Report Highlights

How the aircraft brake system works: supply chain explained

The aircraft brake system supply chain originates with two principal raw material streams: petroleum-derived polyacrylonitrile (PAN) fibre — sourced predominantly from Toray Industries in Japan, Hexcel in the United States, and SGL Carbon in Germany — which is oxidised and carbonised into carbon fibre preforms, and aerospace-grade steel and aluminium alloys sourced from mills in Europe, the United States, and South Korea. Carbon preforms are then densified through chemical vapour infiltration (CVI) at specialist facilities operated by Safran, Honeywell, and Meggitt to produce carbon-carbon (C/C) brake discs — the highest-value component in the system. Hydraulic actuators, anti-skid control units (ASCUs), and brake temperature monitoring sensors are manufactured separately at tier-one avionics facilities in France, the United Kingdom, and the United States before being integrated into complete brake assemblies.

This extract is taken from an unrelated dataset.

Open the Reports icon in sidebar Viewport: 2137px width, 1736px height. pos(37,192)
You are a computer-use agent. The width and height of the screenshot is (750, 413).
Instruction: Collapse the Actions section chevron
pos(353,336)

Each stage is governed by FAA Part 21 production approvals and EASA equivalent certifications, creating high regulatory barriers to new entrants at every node.

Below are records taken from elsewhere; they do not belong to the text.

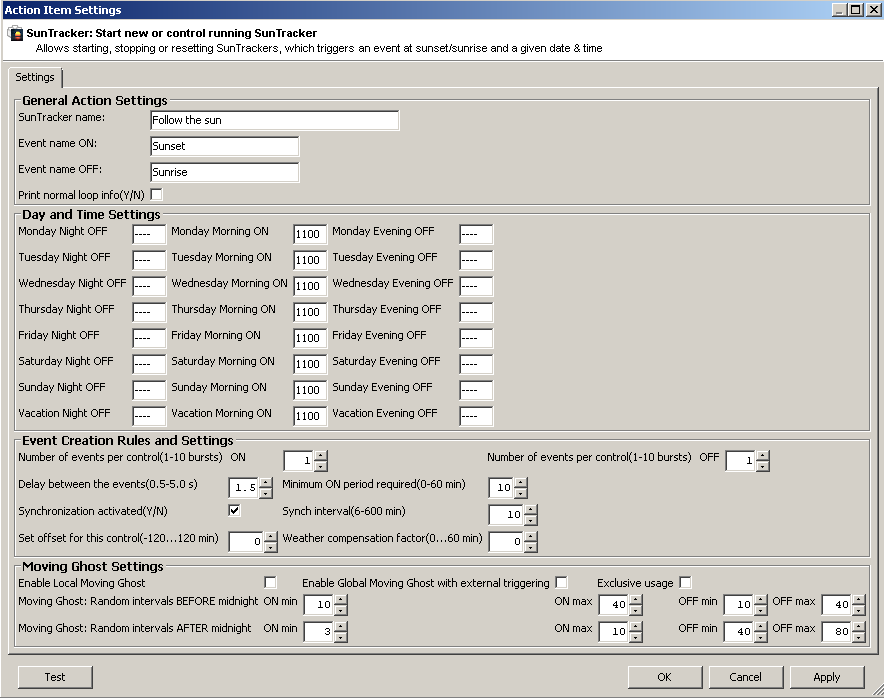Increase Synch interval spinner value
This screenshot has width=884, height=698.
tap(531, 509)
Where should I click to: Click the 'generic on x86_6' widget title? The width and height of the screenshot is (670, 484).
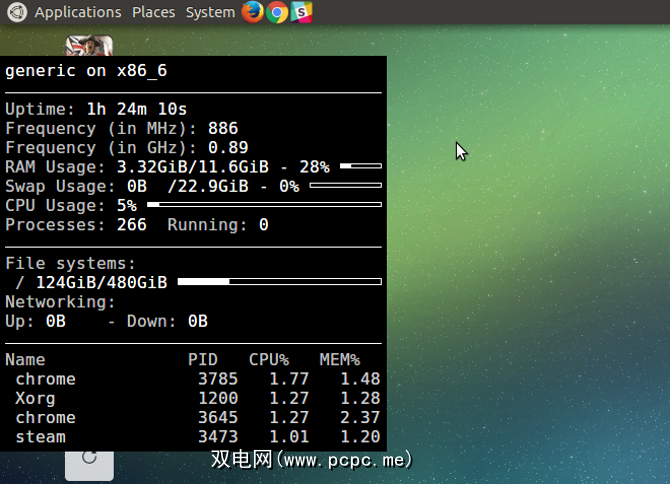(x=86, y=71)
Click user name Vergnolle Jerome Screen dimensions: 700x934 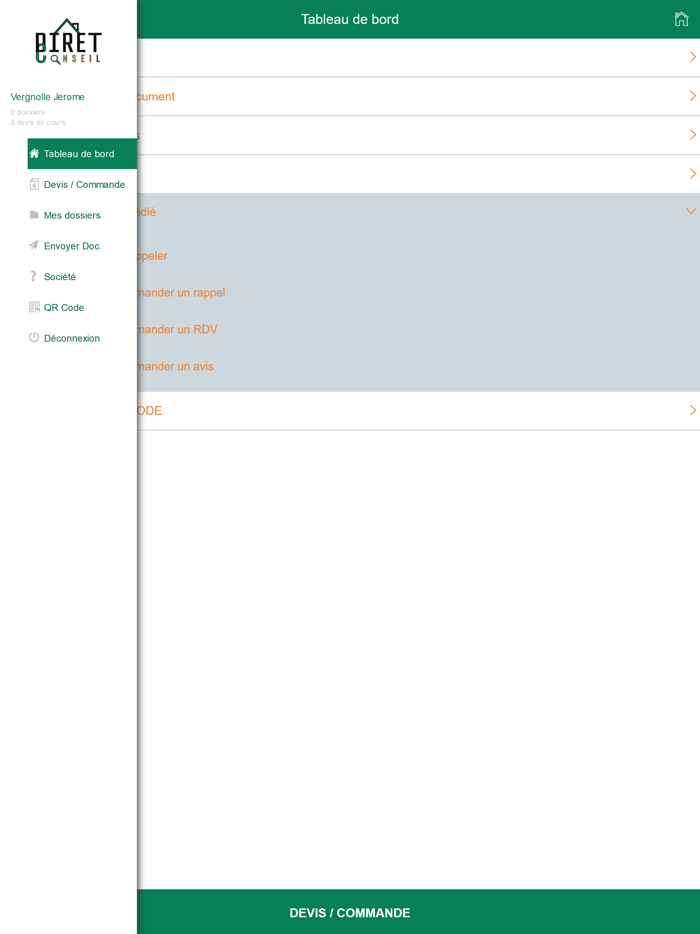(x=48, y=97)
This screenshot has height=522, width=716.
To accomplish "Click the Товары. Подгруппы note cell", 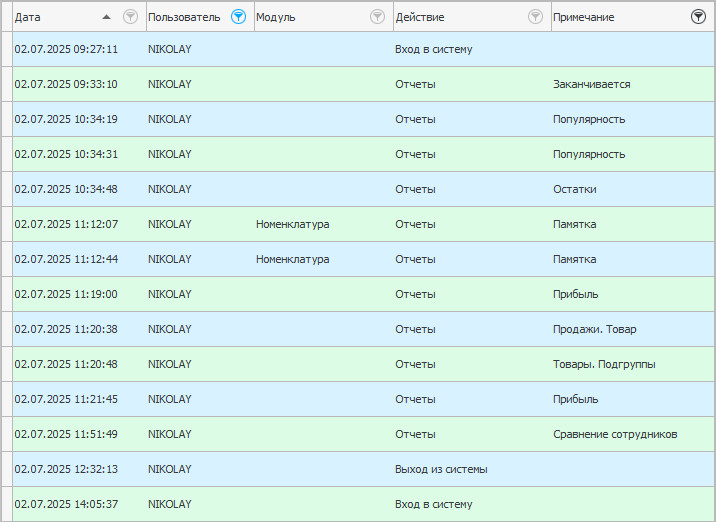I will click(632, 364).
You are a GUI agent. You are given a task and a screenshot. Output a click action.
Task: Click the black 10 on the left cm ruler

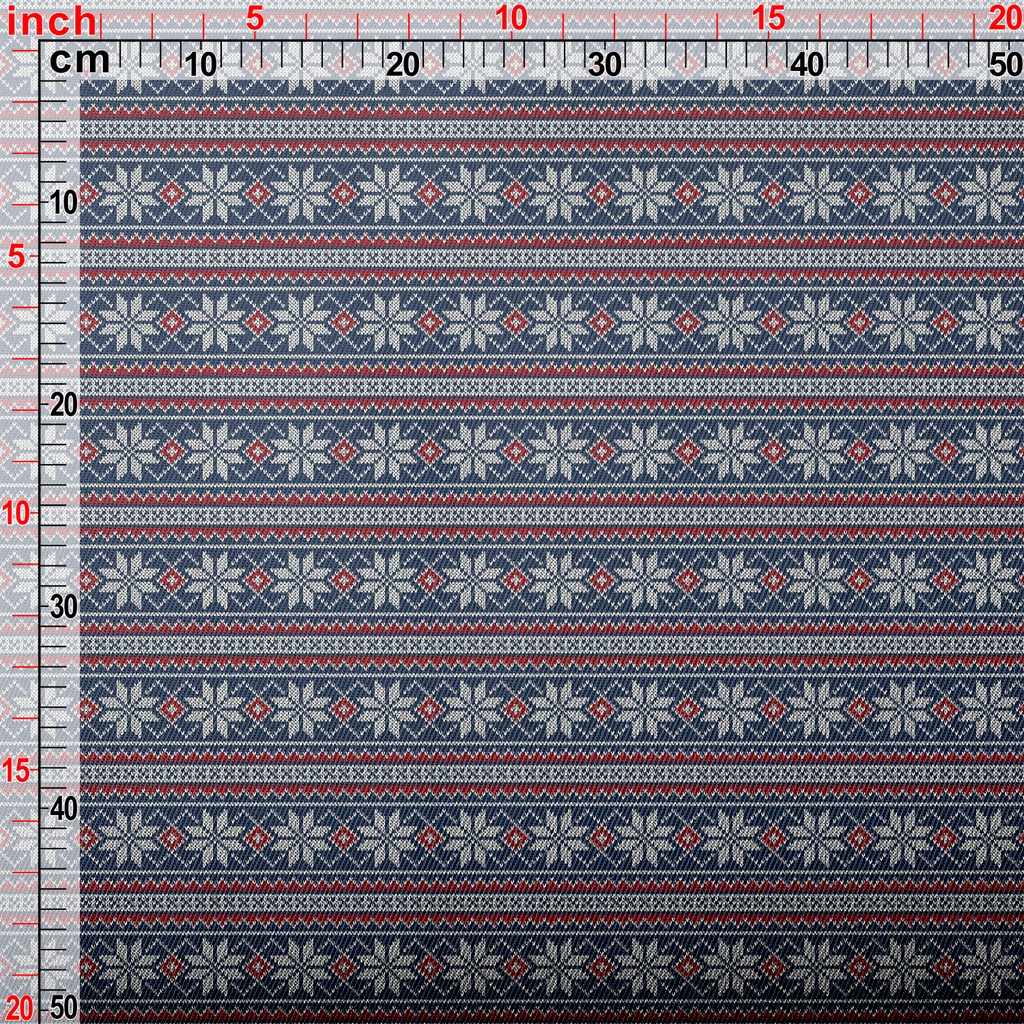[63, 203]
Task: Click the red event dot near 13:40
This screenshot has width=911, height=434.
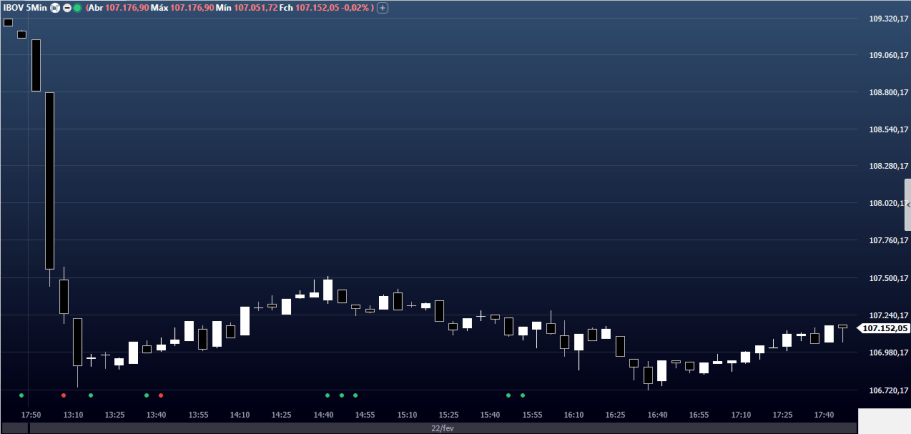Action: (x=160, y=395)
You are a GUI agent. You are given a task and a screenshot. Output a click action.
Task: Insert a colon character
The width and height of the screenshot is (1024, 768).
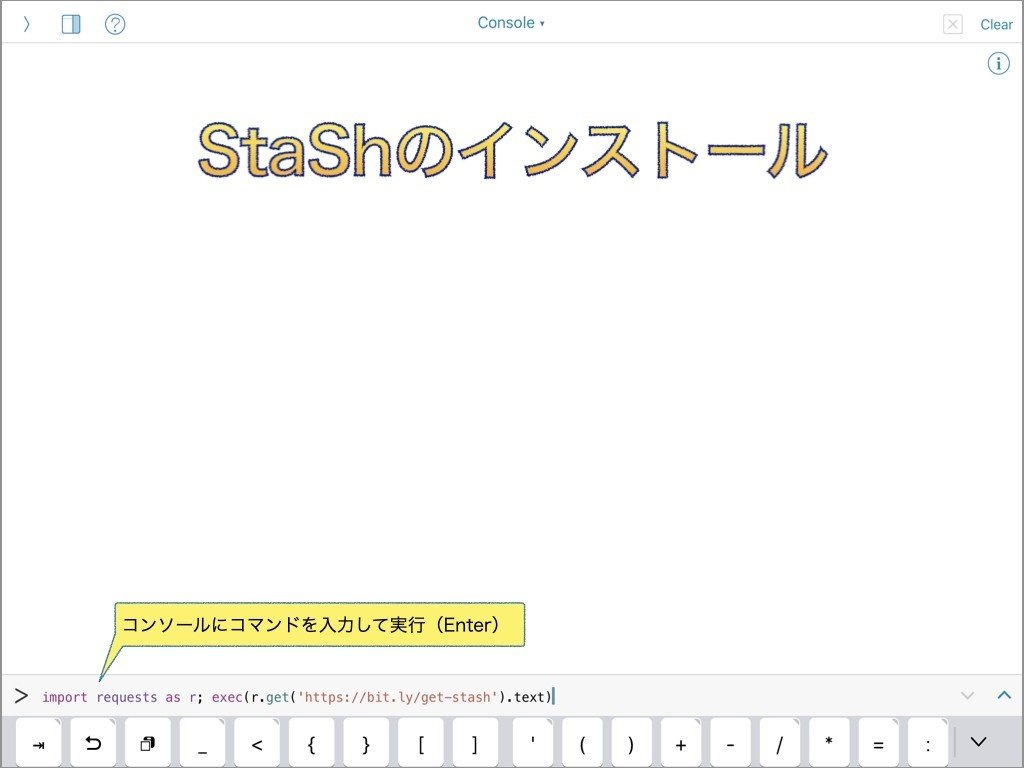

Completed brake assemblies are delivered to aircraft OEMs — principally Airbus in Toulouse and Hamburg, Boeing in Everett and Charleston, and Bombardier in Montreal — under long-term supply agreements with pricing tied to aircraft programme delivery schedules. Distribution to airlines follows two paths: new aircraft deliveries where brakes are included in OEM build cost, and the aftermarket channel where brake wear necessitates replacement every 1,000 to 3,500 landings depending on material grade and aircraft type. MRO service centres operated by brake OEMs themselves, or by independent MRO providers such as ST Engineering and Chromalloy, perform disc replacement and actuator overhaul. Margin concentrates at the C/C disc manufacturing and MRO overhaul nodes, where proprietary materials and FAA Parts Manufacturer Approval (PMA) certifications are required to compete. Logistics dependencies include temperature-controlled freight for hydraulic subassemblies and just-in-time hub agreements at major MRO clusters in Singapore, Dubai, and Miami.

Aircraft brake system market dynamics

Pricing in the aircraft brake system market is structured around two distinct contractual environments. OEM supply contracts are long-duration, programme-linked agreements — typically ten to twenty years — with pricing set at programme launch and escalated by agreed indices tied to titanium and carbon fibre input costs. This creates significant forward pricing risk for suppliers when raw material costs spike unexpectedly, as seen during the 2021–2023 energy-driven CVI process cost inflation. The aftermarket segment operates on a different logic: airlines procure brake replacements through a combination of power-by-the-hour (PBH) agreements with OEM-aligned MRO providers and spot-market procurement from PMA-certified third-party suppliers, introducing genuine price competition at the disc replacement level while hydraulic component overhaul remains OEM-controlled.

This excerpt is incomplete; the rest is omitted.